Se all’adolescente è mostrato, come obbligatoriamente ammissibile, solo il lato brillante e splendente della vita, ciò comporta che ogni fatica e sofferenza siano segno di debolezza e di sconfitta. Così l’ansia fisiologica è considerata patologica, la timidezza nei rapporti sociali un fallimento dell’educazione familiare e le difficoltà scolastiche, naturali in un cammino di apprendimento, etichettate come DSA (Disturbi Specifici dell’Apprendimento).

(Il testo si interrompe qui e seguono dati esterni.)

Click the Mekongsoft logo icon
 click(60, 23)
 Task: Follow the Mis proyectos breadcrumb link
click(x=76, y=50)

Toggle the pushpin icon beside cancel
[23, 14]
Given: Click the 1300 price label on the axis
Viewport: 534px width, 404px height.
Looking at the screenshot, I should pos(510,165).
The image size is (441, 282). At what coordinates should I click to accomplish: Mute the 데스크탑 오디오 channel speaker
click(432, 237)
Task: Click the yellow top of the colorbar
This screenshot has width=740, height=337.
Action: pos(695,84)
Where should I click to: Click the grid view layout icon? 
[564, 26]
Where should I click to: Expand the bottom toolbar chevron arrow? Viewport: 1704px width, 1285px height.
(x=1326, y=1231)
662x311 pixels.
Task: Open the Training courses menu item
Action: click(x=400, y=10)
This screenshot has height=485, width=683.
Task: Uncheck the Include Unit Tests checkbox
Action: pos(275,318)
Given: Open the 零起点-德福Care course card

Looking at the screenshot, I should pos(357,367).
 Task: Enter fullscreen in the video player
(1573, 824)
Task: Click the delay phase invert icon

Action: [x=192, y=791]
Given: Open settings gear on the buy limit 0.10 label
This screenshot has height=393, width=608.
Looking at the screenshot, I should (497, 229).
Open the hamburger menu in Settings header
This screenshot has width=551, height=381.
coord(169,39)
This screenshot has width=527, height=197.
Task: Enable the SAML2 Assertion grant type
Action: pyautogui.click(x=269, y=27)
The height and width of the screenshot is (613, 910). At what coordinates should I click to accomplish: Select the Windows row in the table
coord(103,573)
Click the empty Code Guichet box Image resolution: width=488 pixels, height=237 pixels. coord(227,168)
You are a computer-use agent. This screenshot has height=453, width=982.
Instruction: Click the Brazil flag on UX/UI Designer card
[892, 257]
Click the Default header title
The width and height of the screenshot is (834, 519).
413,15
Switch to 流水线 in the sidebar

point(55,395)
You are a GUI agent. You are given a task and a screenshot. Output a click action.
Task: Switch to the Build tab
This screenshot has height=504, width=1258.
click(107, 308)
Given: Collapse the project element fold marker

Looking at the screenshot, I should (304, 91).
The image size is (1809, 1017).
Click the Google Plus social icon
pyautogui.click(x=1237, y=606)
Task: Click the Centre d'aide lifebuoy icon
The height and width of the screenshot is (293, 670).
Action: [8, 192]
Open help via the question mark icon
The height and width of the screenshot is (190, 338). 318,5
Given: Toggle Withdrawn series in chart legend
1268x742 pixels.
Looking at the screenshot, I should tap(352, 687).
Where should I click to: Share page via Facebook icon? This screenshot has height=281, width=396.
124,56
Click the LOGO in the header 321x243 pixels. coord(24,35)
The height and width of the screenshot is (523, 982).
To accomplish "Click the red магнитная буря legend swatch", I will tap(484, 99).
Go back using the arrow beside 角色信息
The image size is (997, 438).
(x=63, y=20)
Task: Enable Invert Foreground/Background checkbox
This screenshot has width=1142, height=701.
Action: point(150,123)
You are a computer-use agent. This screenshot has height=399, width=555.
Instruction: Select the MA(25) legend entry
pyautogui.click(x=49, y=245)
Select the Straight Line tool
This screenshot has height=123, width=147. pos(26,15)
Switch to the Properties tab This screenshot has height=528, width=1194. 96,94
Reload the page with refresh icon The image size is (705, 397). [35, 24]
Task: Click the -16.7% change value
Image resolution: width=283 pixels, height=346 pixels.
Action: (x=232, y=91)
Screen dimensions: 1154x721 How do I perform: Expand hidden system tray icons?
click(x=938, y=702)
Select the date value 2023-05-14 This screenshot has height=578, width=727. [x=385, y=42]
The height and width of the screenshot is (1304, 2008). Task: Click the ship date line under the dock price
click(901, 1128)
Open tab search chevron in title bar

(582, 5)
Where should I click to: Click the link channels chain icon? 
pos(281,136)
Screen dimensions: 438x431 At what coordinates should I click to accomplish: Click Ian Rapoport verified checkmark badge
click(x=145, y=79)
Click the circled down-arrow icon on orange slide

La società, con i suoi falsi miti, di cui spesso la famiglia è vittima inconsapevole, costruisce labirinti, in cui i ragazzi possono perdersi, perché non esistono criteri di orientamento, né limiti, né specchi in cui riconoscere la propria vera immagine. Oppure si può dar vita a gruppi, guidati da educatori esperti nell’ascolto, che diventino una casa in cui l’adolescente può sviluppare la sua capacità di pensare e iniziare a comporre, con pazienza e amore, le diverse parti del sé. Raccontarsi senza la paura di essere considerati strani, scarsi o perdenti è l’inizio indispensabile per lavorare senza troppa diffidenza alla costruzione della propria identità.
Un’immagine, suggerita dal filosofo tedesco, Martin Heiddeger, può offrire suggestioni alla nostra ricerca. Nella sua opera, Holzwege (Sentieri erranti nella selva, Bompiani 2002), egli descrive quei sentieri che si addentrano nella foresta, apparentemente senza direzione e che sembrano non portare in nessun luogo, perché si perdono nel bosco. Simili a essi sono quelli sui quali gli adolescenti si incamminano, sotto la guida di adulti spaventati e confusi. Eppure a volte gli holzwege giungono a una radura dove penetra la luce (lichtung): è la luce della parola (umana e divina) che illumina l’esistenza e dà sufficiente orientamento per proseguire il cammino.
Il rapporto educativo è il luogo in cui l’adolescente può trovare ed esercitare le parole che illuminano l’oscurità del vissuto e del disagio, e attivare quel processo di simbolizzazione che rende possibile l’elaborazione dell’esperienza, la riflessione su di essa, la sua comunicazione e, quindi, la necessaria verifica.